Justin Vivian Bond is a cabaret artist and author who has performed all over the world. Bond’s new album is called “Dendrophile,” and v is currently on tour performing songs from it on the East Coast. Bond’s first book, Tango, which will be published later this year through the Feminist Press, chronicles the experience of growing up queer in suburban America in the 1970s.
In the short memoir, Bond, who is trans and uses the prefix “Mx” (pronounced “mix”),writes about the sexual relationship Bond had with a neighbor, a boy v hated but was attracted to all the same. The story begins with the news that the boy, now a man, has been arrested under the code name “Tango” and with v’s diagnosis, as an adult, with ADD. It’s a complex story of childhood sexuality, queer identity and suburban suffocation, as well as a musing on mental illness and cultural ideas about gender. If you’re in the US, take a look at Bond’s book tour schedule to see if v is coming to your town.
Check out this great video of Bond performing v’s songs and talking about performing gender.
And now, without further ado, the Feministing Five, with Mx. Justin Vivian Bond.
Chloe Angyal: Why did you decide to write this book, and why did you choose to focus solely on your childhood?
Justin Vivian Bond: I hadn’t really intended to write a book, but about two years or so, Amy Shoulder and I met for a drink just around the same time that I had been diagnosed with ADD and a boy that I knew when was younger had been arrested for impersonating a DEA officer. And I was telling her the story over drinks, and she said, “Oh, you should write this story.” So I just wrote it, thinking it would be a short story, and I sent to Amy. She liked it, and she asked me a few questions. I answered those questions, and that ended up adding about ten thousand words to it. She asked me a couple more questions, and I answered them. And she said, “Alright, I think we have a book,” much to my surprise. That’s really how it came about.

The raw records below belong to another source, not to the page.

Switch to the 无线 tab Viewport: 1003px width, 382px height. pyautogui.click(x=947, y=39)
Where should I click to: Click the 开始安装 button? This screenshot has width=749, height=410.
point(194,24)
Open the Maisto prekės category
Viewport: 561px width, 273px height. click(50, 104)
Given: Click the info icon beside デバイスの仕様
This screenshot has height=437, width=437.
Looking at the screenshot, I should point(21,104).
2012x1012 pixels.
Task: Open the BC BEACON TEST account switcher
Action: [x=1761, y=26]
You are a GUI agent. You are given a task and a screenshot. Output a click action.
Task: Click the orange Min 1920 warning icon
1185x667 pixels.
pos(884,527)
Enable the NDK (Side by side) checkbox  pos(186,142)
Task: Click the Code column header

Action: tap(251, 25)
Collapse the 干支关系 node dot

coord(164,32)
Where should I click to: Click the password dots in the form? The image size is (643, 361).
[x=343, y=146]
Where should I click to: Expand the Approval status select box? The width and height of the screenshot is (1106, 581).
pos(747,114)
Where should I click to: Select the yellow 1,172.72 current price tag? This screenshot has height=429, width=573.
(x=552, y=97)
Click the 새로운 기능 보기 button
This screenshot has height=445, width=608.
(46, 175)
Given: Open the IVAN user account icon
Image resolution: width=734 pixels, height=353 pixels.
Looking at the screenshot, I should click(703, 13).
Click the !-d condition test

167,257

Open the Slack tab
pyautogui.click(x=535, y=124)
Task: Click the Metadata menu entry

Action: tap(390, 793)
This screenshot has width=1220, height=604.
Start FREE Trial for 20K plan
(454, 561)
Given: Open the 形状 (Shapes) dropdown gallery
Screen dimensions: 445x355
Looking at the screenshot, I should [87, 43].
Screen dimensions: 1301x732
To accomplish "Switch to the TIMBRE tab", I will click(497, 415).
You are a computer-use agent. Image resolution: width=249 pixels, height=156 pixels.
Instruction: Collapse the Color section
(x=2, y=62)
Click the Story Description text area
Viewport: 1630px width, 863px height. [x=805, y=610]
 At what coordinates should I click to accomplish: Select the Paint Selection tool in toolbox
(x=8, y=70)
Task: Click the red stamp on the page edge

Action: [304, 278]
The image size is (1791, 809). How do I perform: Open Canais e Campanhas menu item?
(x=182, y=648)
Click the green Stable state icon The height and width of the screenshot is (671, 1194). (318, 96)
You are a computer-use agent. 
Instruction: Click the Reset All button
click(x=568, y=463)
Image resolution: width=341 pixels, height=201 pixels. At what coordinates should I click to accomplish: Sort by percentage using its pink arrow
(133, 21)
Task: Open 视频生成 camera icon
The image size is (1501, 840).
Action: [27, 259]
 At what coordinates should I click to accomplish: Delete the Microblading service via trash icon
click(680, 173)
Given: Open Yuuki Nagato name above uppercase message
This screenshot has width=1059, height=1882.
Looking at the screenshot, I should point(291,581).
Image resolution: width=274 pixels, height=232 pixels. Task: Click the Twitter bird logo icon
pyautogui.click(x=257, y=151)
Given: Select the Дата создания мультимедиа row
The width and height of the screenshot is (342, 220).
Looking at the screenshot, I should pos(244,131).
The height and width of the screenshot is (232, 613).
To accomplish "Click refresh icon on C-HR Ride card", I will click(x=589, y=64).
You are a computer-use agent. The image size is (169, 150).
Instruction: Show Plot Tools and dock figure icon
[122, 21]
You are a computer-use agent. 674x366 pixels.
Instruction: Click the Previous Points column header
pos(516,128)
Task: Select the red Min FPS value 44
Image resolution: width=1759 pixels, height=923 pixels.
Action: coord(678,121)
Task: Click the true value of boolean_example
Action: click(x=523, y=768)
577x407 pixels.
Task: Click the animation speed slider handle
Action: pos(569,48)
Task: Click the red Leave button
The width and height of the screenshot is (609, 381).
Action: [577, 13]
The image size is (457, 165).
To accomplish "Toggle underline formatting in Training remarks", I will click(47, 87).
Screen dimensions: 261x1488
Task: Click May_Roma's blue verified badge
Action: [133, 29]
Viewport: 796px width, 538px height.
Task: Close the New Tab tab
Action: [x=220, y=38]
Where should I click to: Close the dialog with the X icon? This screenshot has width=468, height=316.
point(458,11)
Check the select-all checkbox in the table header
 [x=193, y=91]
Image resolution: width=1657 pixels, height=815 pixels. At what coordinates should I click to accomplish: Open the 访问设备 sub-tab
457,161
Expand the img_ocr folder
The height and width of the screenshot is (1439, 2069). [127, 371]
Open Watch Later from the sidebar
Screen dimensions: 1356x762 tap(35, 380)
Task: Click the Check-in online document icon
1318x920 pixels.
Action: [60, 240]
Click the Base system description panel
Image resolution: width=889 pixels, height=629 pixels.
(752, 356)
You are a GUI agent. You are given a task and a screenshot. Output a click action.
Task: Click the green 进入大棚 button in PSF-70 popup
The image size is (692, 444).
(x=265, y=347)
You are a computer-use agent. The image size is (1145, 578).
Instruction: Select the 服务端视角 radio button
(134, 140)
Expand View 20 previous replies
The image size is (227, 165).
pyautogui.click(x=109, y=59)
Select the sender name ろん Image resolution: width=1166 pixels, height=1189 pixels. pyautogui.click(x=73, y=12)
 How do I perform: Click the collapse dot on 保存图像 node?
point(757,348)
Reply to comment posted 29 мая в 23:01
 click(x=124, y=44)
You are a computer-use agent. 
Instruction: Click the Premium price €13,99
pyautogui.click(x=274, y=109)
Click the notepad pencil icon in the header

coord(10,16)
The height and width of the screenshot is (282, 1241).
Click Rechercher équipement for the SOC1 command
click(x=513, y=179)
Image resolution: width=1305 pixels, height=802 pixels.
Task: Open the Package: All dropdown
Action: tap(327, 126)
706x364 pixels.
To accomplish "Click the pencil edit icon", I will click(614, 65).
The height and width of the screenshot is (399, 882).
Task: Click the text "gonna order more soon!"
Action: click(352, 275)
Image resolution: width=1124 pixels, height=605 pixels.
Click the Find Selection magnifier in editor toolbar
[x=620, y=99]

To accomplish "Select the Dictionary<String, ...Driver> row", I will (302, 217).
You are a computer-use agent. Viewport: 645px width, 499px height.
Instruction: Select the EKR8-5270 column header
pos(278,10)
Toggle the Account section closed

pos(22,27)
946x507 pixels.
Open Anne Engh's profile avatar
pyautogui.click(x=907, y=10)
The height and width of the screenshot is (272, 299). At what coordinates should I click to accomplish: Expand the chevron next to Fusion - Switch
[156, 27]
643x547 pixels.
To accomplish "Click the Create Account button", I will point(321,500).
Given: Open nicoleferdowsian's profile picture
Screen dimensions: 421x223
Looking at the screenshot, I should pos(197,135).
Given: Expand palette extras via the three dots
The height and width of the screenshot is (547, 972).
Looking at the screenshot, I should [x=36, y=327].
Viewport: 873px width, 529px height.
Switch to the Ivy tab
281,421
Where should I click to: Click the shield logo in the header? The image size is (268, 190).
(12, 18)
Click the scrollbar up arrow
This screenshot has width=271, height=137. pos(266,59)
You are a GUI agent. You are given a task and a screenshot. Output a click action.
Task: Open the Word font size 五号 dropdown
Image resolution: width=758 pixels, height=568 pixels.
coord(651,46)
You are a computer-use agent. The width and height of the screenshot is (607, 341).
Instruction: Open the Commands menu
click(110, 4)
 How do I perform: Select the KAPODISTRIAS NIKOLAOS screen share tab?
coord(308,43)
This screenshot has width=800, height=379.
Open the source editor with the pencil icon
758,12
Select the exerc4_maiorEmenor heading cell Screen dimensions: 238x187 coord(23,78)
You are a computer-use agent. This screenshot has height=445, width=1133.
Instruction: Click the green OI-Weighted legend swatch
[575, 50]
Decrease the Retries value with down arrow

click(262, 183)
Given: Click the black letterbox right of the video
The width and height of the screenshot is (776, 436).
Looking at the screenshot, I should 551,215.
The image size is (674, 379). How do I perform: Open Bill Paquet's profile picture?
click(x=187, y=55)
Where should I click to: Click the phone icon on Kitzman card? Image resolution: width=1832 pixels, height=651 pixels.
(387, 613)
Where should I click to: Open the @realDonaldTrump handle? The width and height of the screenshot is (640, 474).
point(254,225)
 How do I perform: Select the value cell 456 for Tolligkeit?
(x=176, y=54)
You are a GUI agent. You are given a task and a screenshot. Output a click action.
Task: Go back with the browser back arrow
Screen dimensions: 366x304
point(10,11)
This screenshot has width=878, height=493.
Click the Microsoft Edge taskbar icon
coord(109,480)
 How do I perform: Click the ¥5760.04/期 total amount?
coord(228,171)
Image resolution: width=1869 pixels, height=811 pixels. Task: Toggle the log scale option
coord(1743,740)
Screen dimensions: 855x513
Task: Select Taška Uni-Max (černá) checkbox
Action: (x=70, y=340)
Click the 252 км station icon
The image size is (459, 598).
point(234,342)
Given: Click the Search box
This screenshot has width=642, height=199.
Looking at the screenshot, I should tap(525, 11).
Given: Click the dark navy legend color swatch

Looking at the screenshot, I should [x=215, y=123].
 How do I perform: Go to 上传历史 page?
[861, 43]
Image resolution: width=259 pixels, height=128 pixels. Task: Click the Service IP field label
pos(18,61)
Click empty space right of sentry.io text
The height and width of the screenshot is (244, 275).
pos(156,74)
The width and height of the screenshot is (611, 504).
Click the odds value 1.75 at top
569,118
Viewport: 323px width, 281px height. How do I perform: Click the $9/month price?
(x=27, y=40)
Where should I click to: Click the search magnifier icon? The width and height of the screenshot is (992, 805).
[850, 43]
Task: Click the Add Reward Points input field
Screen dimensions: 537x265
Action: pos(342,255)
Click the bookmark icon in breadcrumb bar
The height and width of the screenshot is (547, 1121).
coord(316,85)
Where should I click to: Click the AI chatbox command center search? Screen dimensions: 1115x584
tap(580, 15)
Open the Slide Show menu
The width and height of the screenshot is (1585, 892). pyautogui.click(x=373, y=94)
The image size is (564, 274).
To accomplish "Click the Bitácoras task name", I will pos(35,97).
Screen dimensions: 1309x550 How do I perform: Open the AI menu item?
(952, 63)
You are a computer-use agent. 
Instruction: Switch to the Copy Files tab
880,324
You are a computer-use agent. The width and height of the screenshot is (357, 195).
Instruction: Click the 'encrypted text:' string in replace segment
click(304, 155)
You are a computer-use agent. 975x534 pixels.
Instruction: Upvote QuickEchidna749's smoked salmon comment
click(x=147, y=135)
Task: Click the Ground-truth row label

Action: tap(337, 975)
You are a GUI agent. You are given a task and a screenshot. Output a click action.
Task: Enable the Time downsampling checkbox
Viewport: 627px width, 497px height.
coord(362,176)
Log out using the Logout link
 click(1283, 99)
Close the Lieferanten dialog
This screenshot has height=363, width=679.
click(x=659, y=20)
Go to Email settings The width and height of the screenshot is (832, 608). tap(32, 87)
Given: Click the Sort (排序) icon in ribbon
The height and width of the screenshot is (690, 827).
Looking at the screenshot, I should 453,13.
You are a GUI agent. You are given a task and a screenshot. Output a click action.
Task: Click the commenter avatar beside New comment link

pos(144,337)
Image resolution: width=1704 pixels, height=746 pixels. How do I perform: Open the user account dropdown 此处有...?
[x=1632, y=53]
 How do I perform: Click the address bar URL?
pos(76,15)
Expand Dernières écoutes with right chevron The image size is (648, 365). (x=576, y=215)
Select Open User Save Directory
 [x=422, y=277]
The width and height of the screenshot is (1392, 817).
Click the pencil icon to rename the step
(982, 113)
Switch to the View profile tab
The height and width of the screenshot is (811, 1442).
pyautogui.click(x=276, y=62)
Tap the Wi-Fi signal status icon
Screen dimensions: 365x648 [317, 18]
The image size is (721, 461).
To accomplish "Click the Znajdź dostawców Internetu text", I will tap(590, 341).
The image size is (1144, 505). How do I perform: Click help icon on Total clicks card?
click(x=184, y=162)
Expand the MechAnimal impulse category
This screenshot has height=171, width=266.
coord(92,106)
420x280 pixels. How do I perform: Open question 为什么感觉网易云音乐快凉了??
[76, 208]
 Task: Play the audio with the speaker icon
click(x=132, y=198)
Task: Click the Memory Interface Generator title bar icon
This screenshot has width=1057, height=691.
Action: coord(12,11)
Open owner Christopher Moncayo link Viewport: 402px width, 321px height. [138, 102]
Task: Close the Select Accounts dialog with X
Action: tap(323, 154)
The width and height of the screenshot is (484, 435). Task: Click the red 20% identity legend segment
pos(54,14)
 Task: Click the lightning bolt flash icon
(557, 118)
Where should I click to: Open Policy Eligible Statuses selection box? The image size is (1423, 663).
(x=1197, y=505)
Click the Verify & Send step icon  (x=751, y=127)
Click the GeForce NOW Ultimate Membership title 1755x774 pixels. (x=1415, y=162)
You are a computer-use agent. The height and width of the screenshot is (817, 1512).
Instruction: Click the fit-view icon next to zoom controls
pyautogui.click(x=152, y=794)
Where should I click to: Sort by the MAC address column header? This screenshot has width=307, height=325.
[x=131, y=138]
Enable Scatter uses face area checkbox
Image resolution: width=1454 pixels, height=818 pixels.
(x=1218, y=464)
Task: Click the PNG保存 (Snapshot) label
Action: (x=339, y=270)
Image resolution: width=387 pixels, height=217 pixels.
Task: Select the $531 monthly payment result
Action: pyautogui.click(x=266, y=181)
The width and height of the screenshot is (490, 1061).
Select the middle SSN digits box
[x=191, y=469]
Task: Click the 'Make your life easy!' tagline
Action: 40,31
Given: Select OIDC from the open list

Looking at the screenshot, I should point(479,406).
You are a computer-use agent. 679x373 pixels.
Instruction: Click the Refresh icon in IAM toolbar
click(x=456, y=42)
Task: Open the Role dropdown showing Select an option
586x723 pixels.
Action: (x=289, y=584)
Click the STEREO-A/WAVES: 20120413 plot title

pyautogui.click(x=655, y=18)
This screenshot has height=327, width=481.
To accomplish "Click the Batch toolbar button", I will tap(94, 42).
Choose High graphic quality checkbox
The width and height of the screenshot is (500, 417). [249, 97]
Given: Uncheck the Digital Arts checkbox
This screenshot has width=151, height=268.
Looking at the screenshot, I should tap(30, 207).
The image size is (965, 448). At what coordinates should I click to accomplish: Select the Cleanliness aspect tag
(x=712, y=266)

I chose to end the story with high school because it was really about my relationship with that boy. It was easy to write, because it had a beginning, a middle and an end. It wasn’t like I had to plot it out – it was just telling this specific story of two children who have this complicated relationship with each other, and a complicated relationship with being sexual as a child and being in a world of people who didn’t want to acknowledge or talk about sexuality. We were in a place where we had no support to deal with these issues. Obviously, I wanted to talk about the issue of child sexuality, and about looking at the world one way as opposed to another. Now, children are diagnosed with mental health issues a lot young and lots more readily. Whether that’s good or bad, I don’t know. But I think that both of us exhibited signs of what we would be diagnosed with later in life when we were very young. So I sort of went back, because it was something that I was doing anyway, and reexamined it all.
CA: Who is your favorite fictional heroine, and who are your heroines in real life?
JVB: Maria Wyeth, from Play It As It Lays. I don’t think she’s someone to emulate, but that book is one that has had a profound effect on me. It was written by Joan Didion, and there’s something about Joan Didion’s writing that inspires me even though I don’t think it’s necessarily the best thing to be completely nihilistic in your worldview. I think it’s nice to read her book, and I love her fictional characters, because they have this way of trying to make sense of everything that I really enjoy. I first read Didion when I was really young, and it really stuck with me.
Kate Bornstein is one of my heroines in real life. It was pretty amazing to have her blurb my book. The people who blurbed my book are my heroes – I would never have asked Yoko to blurb my book, but she did, and she wrote that wonderful thing. Kate is one of them, and Yoko, and my grandmother was a hero. Tilda Swinton is one of them.
CA: What recent news story made you want to scream?
JVB: There are so many. I’m sort of amazed by everything that’s happening in England right now. I was just there two weeks ago, and I lived in England for a couple of years, and I just found the energy to be so horrible. I really hated it – the violence, and the culture of public drunkenness. These riots are really shocking. And I think part of it is that there’s plenty for everybody, but it’s being hoarded by the few, and now all this violence is happening, and what’s tragic is that the violence is being directed against innocent people that are struggling anyway. And that makes me want to hang my head against a wall.
CA: What, in your opinion, is the greatest challenge facing feminism today?
JVB: I think it’s the same challenge it’s always been. I think the challenge is and has always been to eradicate hierarchies of gender. Which means that not only do women have to find a rigor about their ways of discussing gender and educating themselves and their children, but also, I think they have to re-think what gender is in order for feminism to be effective. Because it becomes a kind of “us versus them” mentality that has gotten into the culture over the years, when it should be about strategies that work to maximize the potential of the individual and the culture. So I think the biggest challenge is to find ways of not finding commonalities between the genders but to not have hierarchies within them. And to end gender binaries.
CA: You’re going to a desert island, and you’re allowed to take one food, one drink and one feminist. What do you pick?
JVB: Peanut brittle, bourbon and Kathleen Hanna. She’s from Maryland, too, and she’s pretty crafty. And she’s smart and she’s funny, and we could sing together.